Clustering Update

Posted: April 24, 2013 at 9:10 am

After a few more short tests, it is clear that the spikes are actually caused by the clustering algorithm. Some additional testing showed that multiple percepts may have the same distance to their nearest cluster. The code to calculate the minimum distance assumed an upper limit of 100, since the initial plan was to use features normalized to 0-1. At some point I changed the distance function for foreground percepts to only use colour features, and since CIELuv distances are perceptually correct, there is no need to normalize them. The result is that distances could exceed 100, thus the calculation of the minimum is incorrect in some cases. While debugging I also found that the number of new units could exceed the number of scratch units. It is expected that this is due to the same scratch unit being merged with multiple clusters. I assumed that this was due to the false minimums, but after changing the upper distance limit to the max possible distance in Luv colourspace, the spikes in clustering time still persist. So the same scratch percept is merged in multiple clusters for some other yet unknown reason.
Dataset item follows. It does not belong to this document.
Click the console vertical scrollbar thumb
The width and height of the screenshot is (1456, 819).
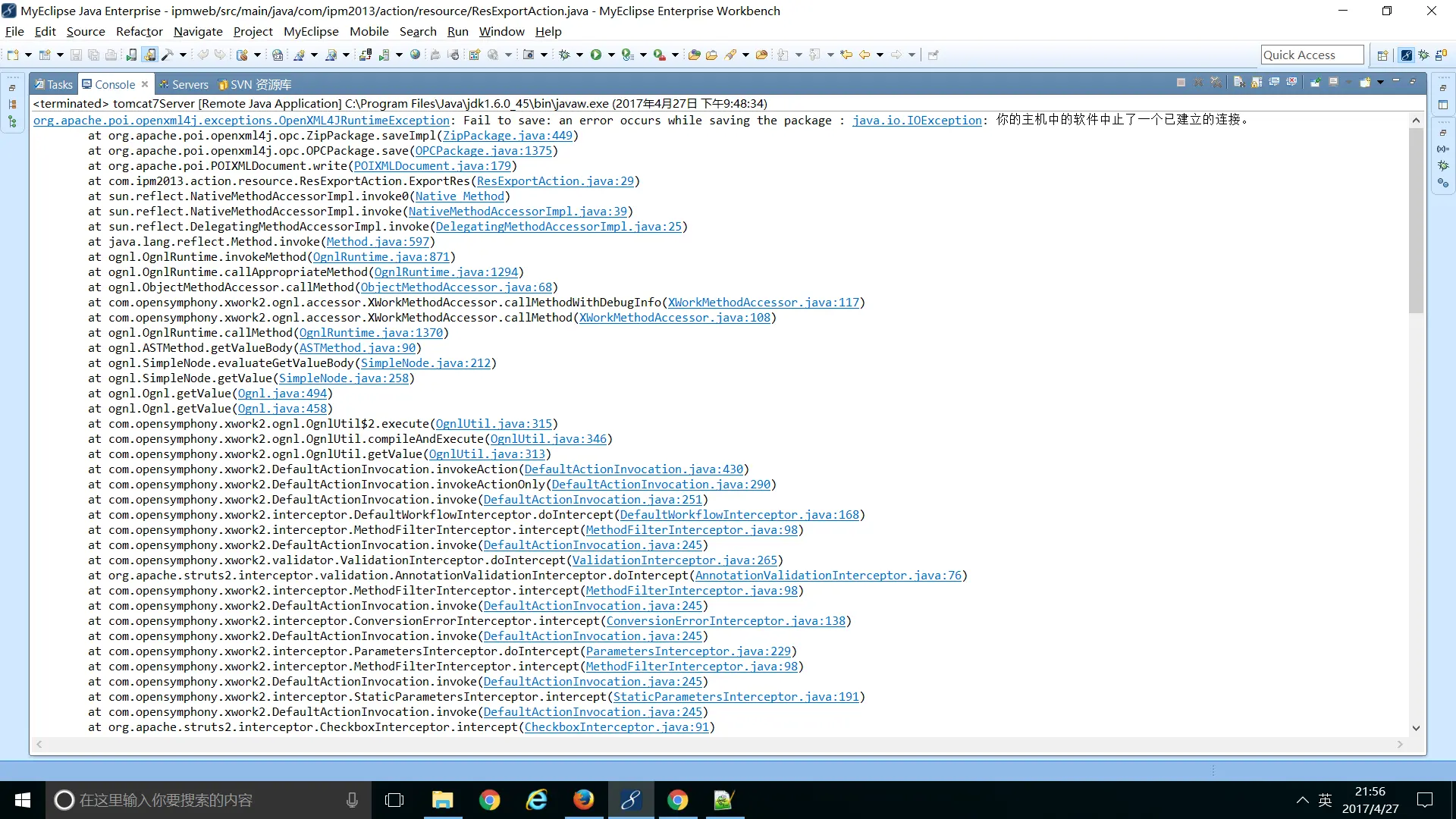[x=1416, y=220]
The clustering method is BSAS, but only until we have gotten to the max number of clusters, at which case we’re using our own method similar to the SOM where a scratch unit (input) is merged with the closest cluster (Best Matching Unit), which may explain these problems. As we have a fixed number of clusters, and many inputs, the clustering algorithm used after the fixed number of clusters has been reached is even more crucial. The following plot seems to indicate that indeed the problem is caused when multiple clusters are updated by a single percept. Note the spike in “extraNewUnitsFG”, which is the number of updated clusters (numNewUnitsFG)  minus the number of scratch percepts (numScratchFG).